Of course, it helped that my mother was a nurse. Let me reiterate that she was a government nurse, connected with the Department of Health. She explained the importance of vaccinations to us early.
That’s why I’m appalled at the news of a measles outbreak, first, in the National Capital Region, then as the weekend winded to a close, the other parts of the country followed.
In its latest bulletin, Reliefweb.int noted that cases of measles in the Philippines have been increasing over the past several years. There have been outbreaks, but they have been mainly isolated, the group added. Reliefweb.int is a humanitarian information source on the Internet that specializes in digital service for the United Nations’ Office for the Coordination of Humanitarian Affairs (Ocha).
“On 6 February 2019, the Department of Health (DOH) declared a “measles outbreak” in the National Capital Region (NCR) and Region 3 (Central Luzon). On the 7 February 2019, DOH announced that the measles outbreak had spread to more areas in Luzon and Visayas in Calabarzon, Region 6 (Western Visayas) and Region 7 (Central Visayas). Unconfirmed reports from DOH report around 72 deaths among more than 2,000 cases of measles nationwide,” the bulletin reads in part.
Diphtheria-pertussis-tetanus, polio, hepatitis B, and measles are all preventable diseases. Inoculation for diseases has been available in the Philippines since 1886, for crying out loud. It was brought to our shores in gratitude for erecting a statue of Spanish King Carlos IV in front of the Manila Cathedral in Intramuros. It was to be the first vaccination of Filipinos — it was for smallpox.
So, how do we deconstruct how these outbreaks happened? Don’t we have a national immunization program?
On Facebook, there have been a lot of theories. There’s the one blaming Public Attorney’s Office Persida Acosta for supposedly scaring parents against vaccinations by tweeting last year that “vaccines are bioweapons.” This was at the height of the Denvanxia brouhaha which was politicized to the hilt. As expected, many social media influencers of this administration jumped on it like flies to a turd.
It’s easy to put the blame squarely on the shoulders of Acosta. But that is equally lazy, too. I was tempted to blame her, by the way, as you can see in some of my Facebook posts.
However, if you look at the timeline of the outbreaks vis-a-vis the Denvanxia scare, you will see that it doesn’t entirely add up.
Reliefweb.int’s bulletin shows that from 2017 to 2018, measles cases rose across the country by as much as 550 percent above the normal average.
“Poor immunization coverage is broadly agreed by health specialists to be the root cause of the outbreak.

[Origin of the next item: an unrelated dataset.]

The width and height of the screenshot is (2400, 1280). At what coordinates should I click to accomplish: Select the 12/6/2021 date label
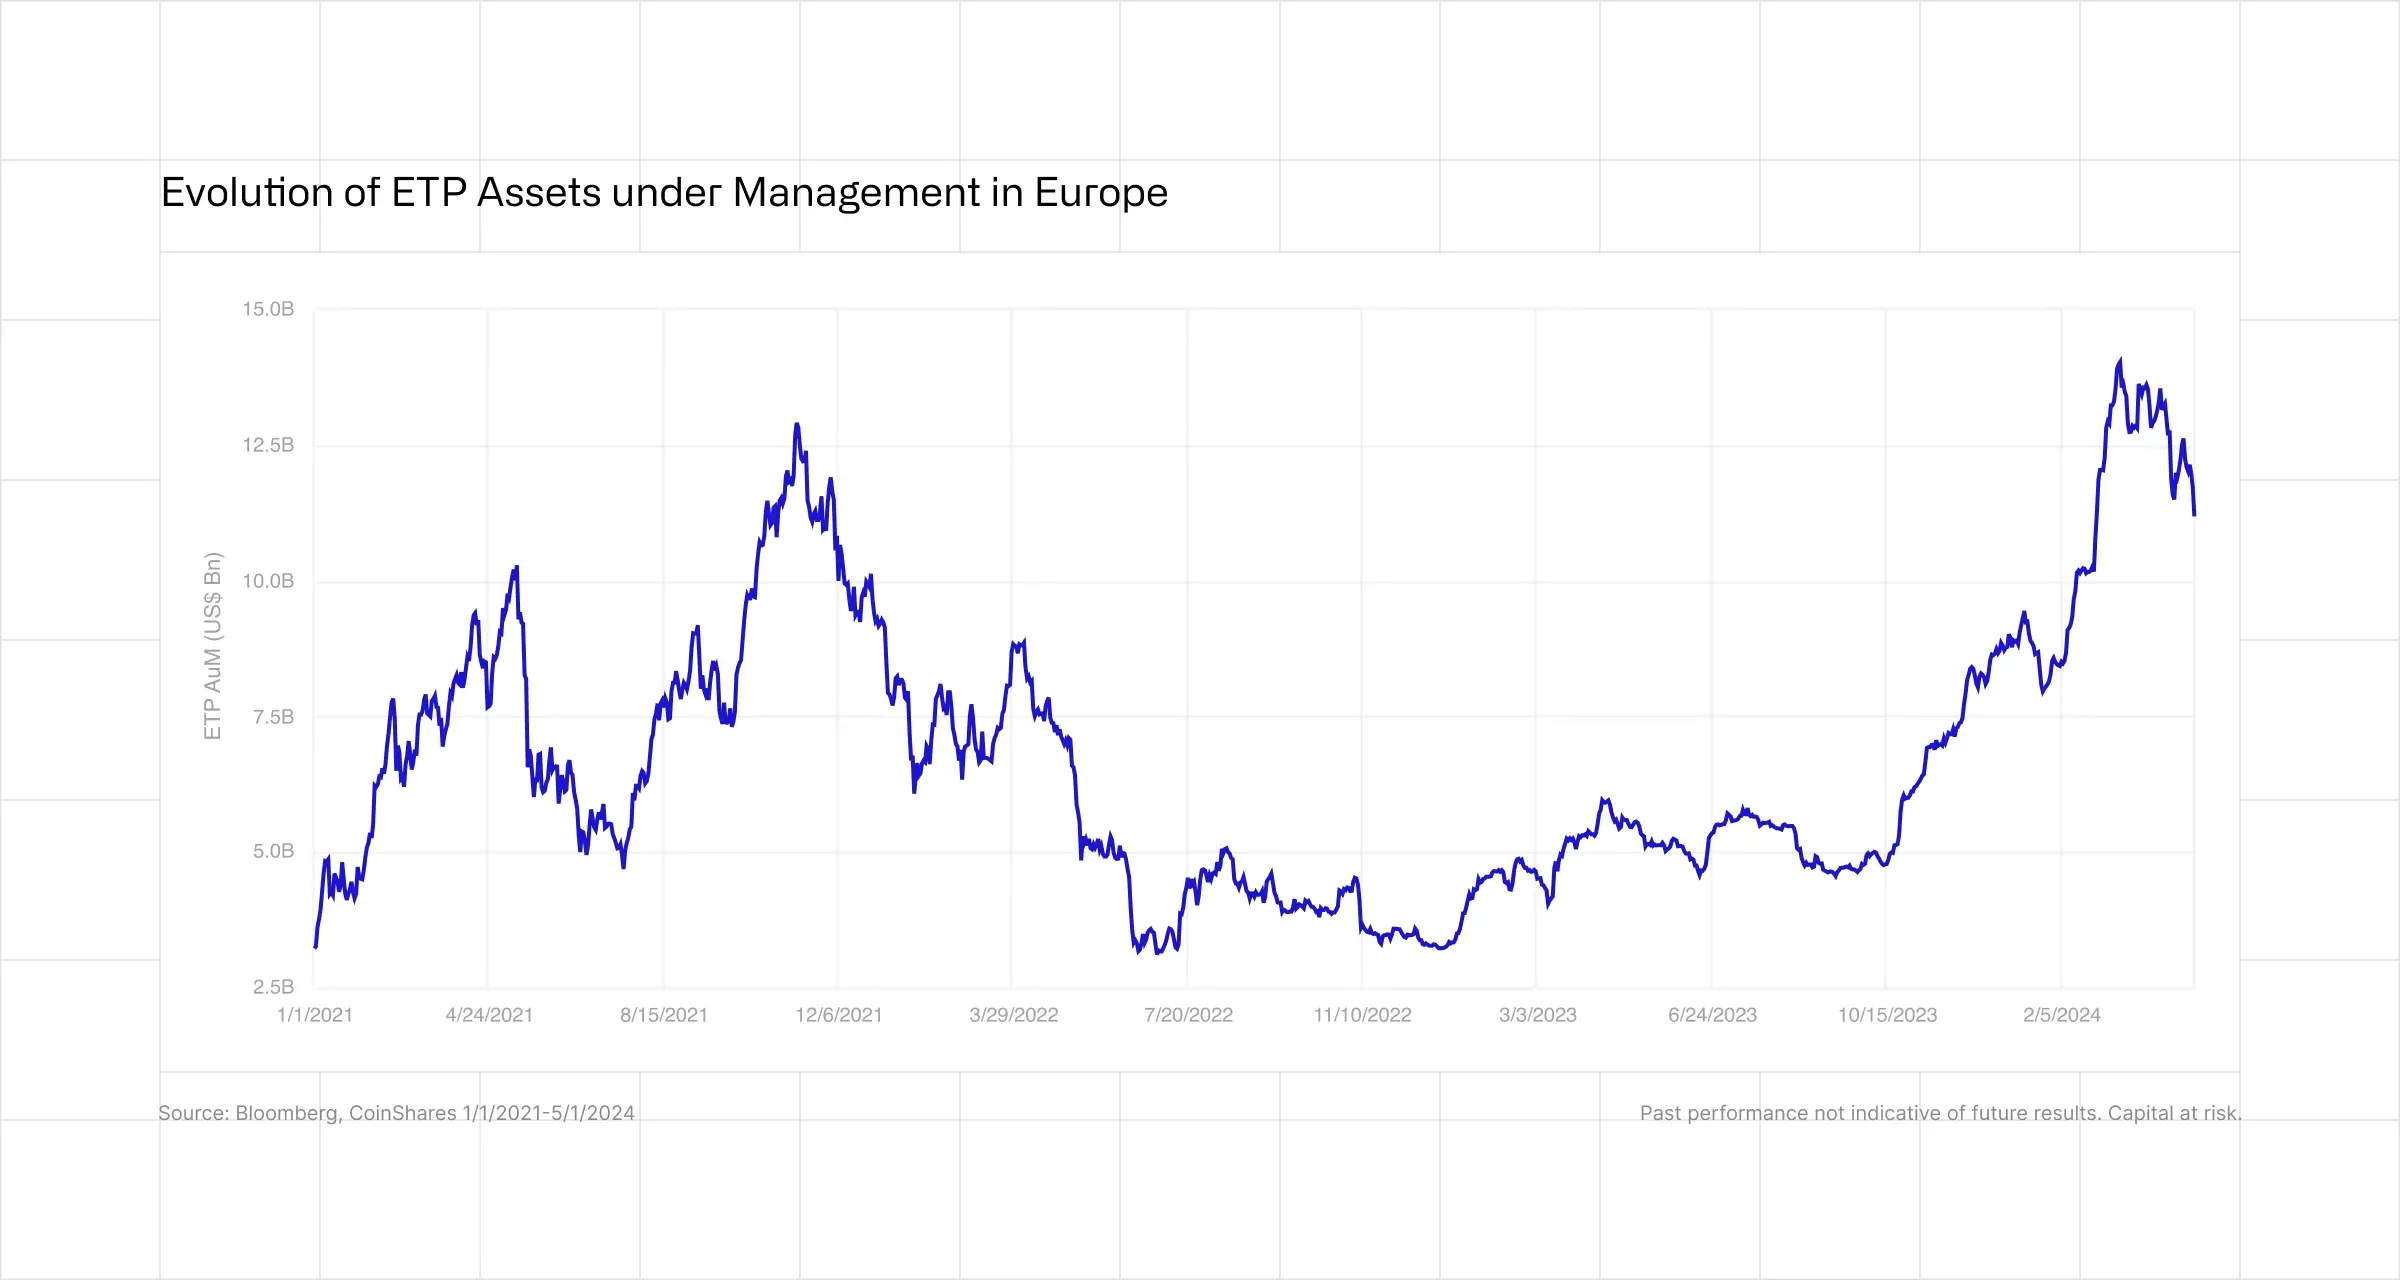(839, 1016)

The [World Health Organization] has reported that immunization rates were well below the target of 95 percent and decreasing,” Reliefweb.int’s bulletin reads.
I figure that there is so much blame to go around. Maybe we, parents should also look at ourselves. Yes, there was the crusading Acosta out to steer us back to the stone age. Yes, there is also the shortcomings of the health department, which could only do so much with the share of the national budget it has, year in and year out. But we, parents, should know better.
It is ironic that in this supposed information age, many of us still choose ignorance. I say, if the state doesn’t have free vaccinations in our part of the country then let’s buy the vaccines ourselves.
I don’t buy the we-are-poor excuse. My neighbors, here Consolacion, have a budget for betting for swertres, thrice a day. Most still, go about their day playing card games of tong-its, chikicha, and piyat-piyat. Don’t tell me you cannot spare for your child’s vaccination.
What I’m saying is that we can blame everybody else during any crises that come across our lives but we should not leave out ourselves. I’m not saying we should blame ourselves for this preventable medical crisis. I’m saying we should not be quick in blaming other people for the things that we could have done ourselves.
So, get off your behind and get your children vaccinated. There’s no conspiracy behind it. It has been a staple medical intervention for centuries. Pfft.